§ Prompt: Please transcribe the entries below without omitting a single character.

§ Records supplied:
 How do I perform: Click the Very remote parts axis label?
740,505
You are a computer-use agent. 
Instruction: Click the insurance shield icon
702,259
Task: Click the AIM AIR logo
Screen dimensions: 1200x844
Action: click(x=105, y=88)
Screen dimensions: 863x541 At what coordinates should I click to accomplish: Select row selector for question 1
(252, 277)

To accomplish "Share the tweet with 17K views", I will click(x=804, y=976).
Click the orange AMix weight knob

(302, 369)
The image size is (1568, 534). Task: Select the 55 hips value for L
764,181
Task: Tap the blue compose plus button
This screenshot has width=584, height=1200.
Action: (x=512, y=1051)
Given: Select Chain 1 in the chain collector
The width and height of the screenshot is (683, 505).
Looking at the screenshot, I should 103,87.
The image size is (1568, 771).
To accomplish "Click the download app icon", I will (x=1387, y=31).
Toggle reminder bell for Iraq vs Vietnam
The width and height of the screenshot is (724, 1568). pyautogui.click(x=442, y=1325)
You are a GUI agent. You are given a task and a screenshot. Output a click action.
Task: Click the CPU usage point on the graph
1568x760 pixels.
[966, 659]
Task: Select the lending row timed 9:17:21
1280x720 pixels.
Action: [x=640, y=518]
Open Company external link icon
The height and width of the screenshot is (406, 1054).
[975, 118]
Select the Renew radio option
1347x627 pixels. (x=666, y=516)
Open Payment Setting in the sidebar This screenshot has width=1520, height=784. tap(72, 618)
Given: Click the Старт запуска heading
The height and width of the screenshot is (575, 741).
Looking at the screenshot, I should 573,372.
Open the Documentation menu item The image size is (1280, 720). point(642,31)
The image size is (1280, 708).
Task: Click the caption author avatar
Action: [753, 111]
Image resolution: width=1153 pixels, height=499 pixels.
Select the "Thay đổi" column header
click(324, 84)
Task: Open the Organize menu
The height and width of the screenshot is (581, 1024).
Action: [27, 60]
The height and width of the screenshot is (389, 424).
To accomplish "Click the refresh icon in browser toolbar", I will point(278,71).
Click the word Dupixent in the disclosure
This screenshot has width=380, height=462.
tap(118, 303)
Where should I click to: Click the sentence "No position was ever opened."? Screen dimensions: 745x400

§ Output for this exercise:
 How do I perform: Click the Very remote parts axis label?
740,505
You are a computer-use agent. 
Instruction: Click the insurance shield icon
702,259
Task: Click the AIM AIR logo
Screen dimensions: 1200x844
Action: click(x=105, y=88)
Screen dimensions: 863x541 At what coordinates should I click to accomplish: Select row selector for question 1
(252, 277)

To accomplish "Share the tweet with 17K views", I will click(x=804, y=976).
Click the orange AMix weight knob

(302, 369)
The image size is (1568, 534). Task: Select the 55 hips value for L
764,181
Task: Tap the blue compose plus button
This screenshot has width=584, height=1200.
Action: (x=512, y=1051)
Given: Select Chain 1 in the chain collector
The width and height of the screenshot is (683, 505).
Looking at the screenshot, I should 103,87.
The image size is (1568, 771).
To accomplish "Click the download app icon", I will (x=1387, y=31).
Toggle reminder bell for Iraq vs Vietnam
The width and height of the screenshot is (724, 1568). pyautogui.click(x=442, y=1325)
You are a GUI agent. You are given a task and a screenshot. Output a click action.
Task: Click the CPU usage point on the graph
1568x760 pixels.
[966, 659]
Task: Select the lending row timed 9:17:21
1280x720 pixels.
Action: [x=640, y=518]
Open Company external link icon
The height and width of the screenshot is (406, 1054).
[975, 118]
Select the Renew radio option
1347x627 pixels. (x=666, y=516)
Open Payment Setting in the sidebar This screenshot has width=1520, height=784. tap(72, 618)
Given: Click the Старт запуска heading
The height and width of the screenshot is (575, 741).
Looking at the screenshot, I should 573,372.
Open the Documentation menu item The image size is (1280, 720). point(642,31)
The image size is (1280, 708).
Task: Click the caption author avatar
Action: [753, 111]
Image resolution: width=1153 pixels, height=499 pixels.
Select the "Thay đổi" column header
click(324, 84)
Task: Open the Organize menu
The height and width of the screenshot is (581, 1024).
Action: [27, 60]
The height and width of the screenshot is (389, 424).
To accomplish "Click the refresh icon in browser toolbar", I will point(278,71).
Click the word Dupixent in the disclosure
This screenshot has width=380, height=462.
tap(118, 303)
Where should I click to: Click the sentence "No position was ever opened."? Screen dimensions: 745x400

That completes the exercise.